Kieran Trippier, Eddie Howe
Trippier is off to the World Cup as a Newcastle player – the first time that’s been done in 16 years. 
That was what Trippier referenced when The Athletic asked him about Englishness and identity after the Palace game in midweek.

“When we started making signings, it’s been about bringing in the right characters,” he said. “You can see the steps we’ve taken. We’ve got a really good culture here, but that’s about everybody. We’ve got a really good bond. You need that, especially last season when we were fighting for our lives. Everybody has stepped up.”

“It can build a strong dressing room, having that English core,” Lascelles said. “I’ve been in dressing rooms before, when I first signed here, and that wasn’t there. There was no ‘dressing room’. The way we’ve got things, with the leadership squad and every single one of the boys… it’s just great for the team and the way we play.”

Right now, there is little debate. The spine of Newcastle’s side is English: Pope in goal, Trippier and Burn in defence, Longstaff and Willock in midfield and Wilson up top.

“I wouldn’t say it was necessarily a conscious decision to recruit English players, but I’d like to think you need a core of British players in any squad, because we’re playing in England,” Howe said. “I’d like that.”

Newcastle will look to get better, however they can, and as they adapt and move on, they will target more talent from overseas such as Guimaraes and Dutchman Sven Botman, as well as developing their own future England stars. “I’d like Geordies in the team,” Howe said. “I think it’s hugely important that we strive for that in the future consistently. But we welcome any nationality into the club. We’re very proud to have all our players with us.”

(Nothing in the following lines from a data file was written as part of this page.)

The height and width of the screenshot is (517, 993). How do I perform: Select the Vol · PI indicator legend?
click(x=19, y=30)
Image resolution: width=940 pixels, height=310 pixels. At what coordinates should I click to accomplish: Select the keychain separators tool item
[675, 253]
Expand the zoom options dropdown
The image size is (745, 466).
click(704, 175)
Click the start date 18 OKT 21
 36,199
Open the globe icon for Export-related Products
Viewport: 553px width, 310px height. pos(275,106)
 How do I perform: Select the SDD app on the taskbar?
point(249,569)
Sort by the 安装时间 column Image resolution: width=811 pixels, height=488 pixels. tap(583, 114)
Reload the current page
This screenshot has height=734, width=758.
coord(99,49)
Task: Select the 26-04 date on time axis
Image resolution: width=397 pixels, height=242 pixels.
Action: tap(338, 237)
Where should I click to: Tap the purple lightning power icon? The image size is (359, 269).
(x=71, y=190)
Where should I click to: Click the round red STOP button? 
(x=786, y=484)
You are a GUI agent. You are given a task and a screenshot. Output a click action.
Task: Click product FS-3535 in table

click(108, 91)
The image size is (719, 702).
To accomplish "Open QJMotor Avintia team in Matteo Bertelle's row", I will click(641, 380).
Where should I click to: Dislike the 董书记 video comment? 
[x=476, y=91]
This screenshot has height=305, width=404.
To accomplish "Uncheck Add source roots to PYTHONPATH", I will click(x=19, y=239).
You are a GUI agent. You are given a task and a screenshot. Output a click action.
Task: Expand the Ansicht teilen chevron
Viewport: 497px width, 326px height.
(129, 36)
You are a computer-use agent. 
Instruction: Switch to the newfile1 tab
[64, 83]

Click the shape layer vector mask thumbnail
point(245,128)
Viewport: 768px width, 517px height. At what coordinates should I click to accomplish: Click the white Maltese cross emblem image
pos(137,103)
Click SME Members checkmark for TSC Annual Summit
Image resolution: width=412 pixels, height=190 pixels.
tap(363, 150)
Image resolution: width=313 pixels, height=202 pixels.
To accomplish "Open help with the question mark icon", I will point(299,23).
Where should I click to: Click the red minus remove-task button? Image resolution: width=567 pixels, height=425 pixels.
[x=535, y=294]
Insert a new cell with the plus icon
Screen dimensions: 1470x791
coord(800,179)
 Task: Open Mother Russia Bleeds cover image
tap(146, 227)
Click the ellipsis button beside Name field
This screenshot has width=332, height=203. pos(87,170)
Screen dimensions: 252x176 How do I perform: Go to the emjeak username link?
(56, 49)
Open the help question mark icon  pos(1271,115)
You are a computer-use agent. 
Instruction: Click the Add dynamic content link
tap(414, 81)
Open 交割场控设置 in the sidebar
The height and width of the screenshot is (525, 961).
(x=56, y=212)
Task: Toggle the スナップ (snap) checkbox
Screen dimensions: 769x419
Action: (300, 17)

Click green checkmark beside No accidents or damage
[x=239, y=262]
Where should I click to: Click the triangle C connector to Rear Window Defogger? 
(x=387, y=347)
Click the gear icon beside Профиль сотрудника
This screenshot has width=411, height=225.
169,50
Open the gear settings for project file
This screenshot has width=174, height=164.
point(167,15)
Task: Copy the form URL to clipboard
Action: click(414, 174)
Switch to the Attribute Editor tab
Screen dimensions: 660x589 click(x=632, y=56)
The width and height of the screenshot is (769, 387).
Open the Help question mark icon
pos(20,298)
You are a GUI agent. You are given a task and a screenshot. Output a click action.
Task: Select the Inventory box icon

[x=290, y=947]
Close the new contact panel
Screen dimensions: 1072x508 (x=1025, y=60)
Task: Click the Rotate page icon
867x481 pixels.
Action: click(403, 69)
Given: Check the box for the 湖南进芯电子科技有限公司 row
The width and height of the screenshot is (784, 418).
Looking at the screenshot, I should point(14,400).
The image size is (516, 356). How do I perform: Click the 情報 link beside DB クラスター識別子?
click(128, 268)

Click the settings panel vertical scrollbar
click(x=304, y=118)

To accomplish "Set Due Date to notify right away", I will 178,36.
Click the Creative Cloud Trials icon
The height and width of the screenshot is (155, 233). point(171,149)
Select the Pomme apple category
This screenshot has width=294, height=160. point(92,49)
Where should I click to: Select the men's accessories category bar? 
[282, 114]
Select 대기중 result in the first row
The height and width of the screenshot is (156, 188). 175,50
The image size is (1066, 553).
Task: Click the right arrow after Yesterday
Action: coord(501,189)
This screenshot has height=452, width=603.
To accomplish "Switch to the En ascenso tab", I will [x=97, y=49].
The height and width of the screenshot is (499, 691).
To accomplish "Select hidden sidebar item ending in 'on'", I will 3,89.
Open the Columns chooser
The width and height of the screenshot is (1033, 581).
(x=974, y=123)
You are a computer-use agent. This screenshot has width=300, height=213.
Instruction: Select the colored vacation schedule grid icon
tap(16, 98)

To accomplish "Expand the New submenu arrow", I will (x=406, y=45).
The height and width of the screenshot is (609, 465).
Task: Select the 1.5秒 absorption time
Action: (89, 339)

Perhaps this is merely a temporary quirk. Or perhaps it is just a small part of Newcastle’s emerging identity under Howe, that front-foot style, comfortable on the ball, relentless off it and us against them. If nothing else, it is an interesting, unusual little theme and, put together, unparalleled in the club’s history.

In 1990, when England reached a World Cup semi-final, they were managed by a Geordie in Robson and crammed with gifted, once-removed connections to Newcastle — Paul Gascoigne, Peter Beardsley, Chris Waddle.

It feels different now, England players arriving at the club rather than the other way around.

No need for The Strawberry to change its name and — please — no Morris Dancing at St James’ Park.